心臓病に対する漢方生薬治療
肺水腫や胸水が見られ、利尿剤の使用について腎臓への影響が懸念される場合など、
治療の選択に迷われる場面も少なくありません。
そのような場合には、一度ご相談ください。
心臓病にはいくつかの種類があります。
小型犬に多い僧帽弁閉鎖不全症、
大型犬に多い拡張型心筋症、
猫に多い肥大型心筋症
などです。
ここでは、ご相談の多い僧帽弁閉鎖不全症を中心に、当院での考え方をご説明いたします。
僧帽弁閉鎖不全症では、
経過の中で咳や呼吸状態の変化が見られ、進行に伴い胸水や肺水腫へ移行することがあります。

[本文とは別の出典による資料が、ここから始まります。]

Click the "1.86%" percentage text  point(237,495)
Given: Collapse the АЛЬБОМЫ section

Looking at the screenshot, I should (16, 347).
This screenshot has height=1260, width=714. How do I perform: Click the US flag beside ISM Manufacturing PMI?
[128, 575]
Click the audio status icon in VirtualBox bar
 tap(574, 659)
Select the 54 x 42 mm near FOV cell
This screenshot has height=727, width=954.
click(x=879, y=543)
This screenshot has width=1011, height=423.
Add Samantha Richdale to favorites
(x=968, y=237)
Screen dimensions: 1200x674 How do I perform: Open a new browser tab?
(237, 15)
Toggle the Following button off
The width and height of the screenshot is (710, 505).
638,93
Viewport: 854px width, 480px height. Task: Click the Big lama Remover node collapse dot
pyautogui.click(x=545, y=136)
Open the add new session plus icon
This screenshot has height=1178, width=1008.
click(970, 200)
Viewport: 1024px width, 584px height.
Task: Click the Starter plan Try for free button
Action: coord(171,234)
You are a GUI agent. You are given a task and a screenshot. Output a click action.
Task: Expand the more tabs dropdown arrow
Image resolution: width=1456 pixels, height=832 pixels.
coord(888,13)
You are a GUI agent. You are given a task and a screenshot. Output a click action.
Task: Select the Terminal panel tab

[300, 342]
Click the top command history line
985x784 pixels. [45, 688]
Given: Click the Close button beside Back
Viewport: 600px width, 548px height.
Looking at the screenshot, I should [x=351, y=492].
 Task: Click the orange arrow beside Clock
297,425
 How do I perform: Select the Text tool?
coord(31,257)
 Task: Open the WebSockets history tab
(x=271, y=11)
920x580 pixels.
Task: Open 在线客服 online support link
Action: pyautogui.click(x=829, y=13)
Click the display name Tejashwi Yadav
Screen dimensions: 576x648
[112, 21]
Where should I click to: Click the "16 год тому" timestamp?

一般的な治療では利尿剤などが用いられますが、状態によっては腎臓機能への影響が課題となる場合もあります。
段階的な治療の考え方
1. 循環の状態を整える段階
咳や呼吸の変化に対して、全身の循環に配慮した処方を行います。
比較的早い段階で変化が見られるケースもあります。
2. 心臓への負担に配慮する段階
状態の変化に応じて処方を調整し、心臓への負担軽減を図ります。
3. 胸腔内の状態に対応する段階
進行した場合には、胸腔内の状態に配慮した処方を加えます。
これらは固定的に当てはめるのではなく、その時々の状態に応じて組み合わせていきます。
これまでの経過の中で、咳については早い段階で変化が見られることもあり、また、進行前から対応することで、その後の経過が安定するケースもあります。
一方で、進行した状態においても、全身の状態を踏まえながら対応しています。
漢方生薬による治療はすべての症例に当てはまるものではありませんが、現在の治療で迷われている場合には、選択肢の一つとなることがあります。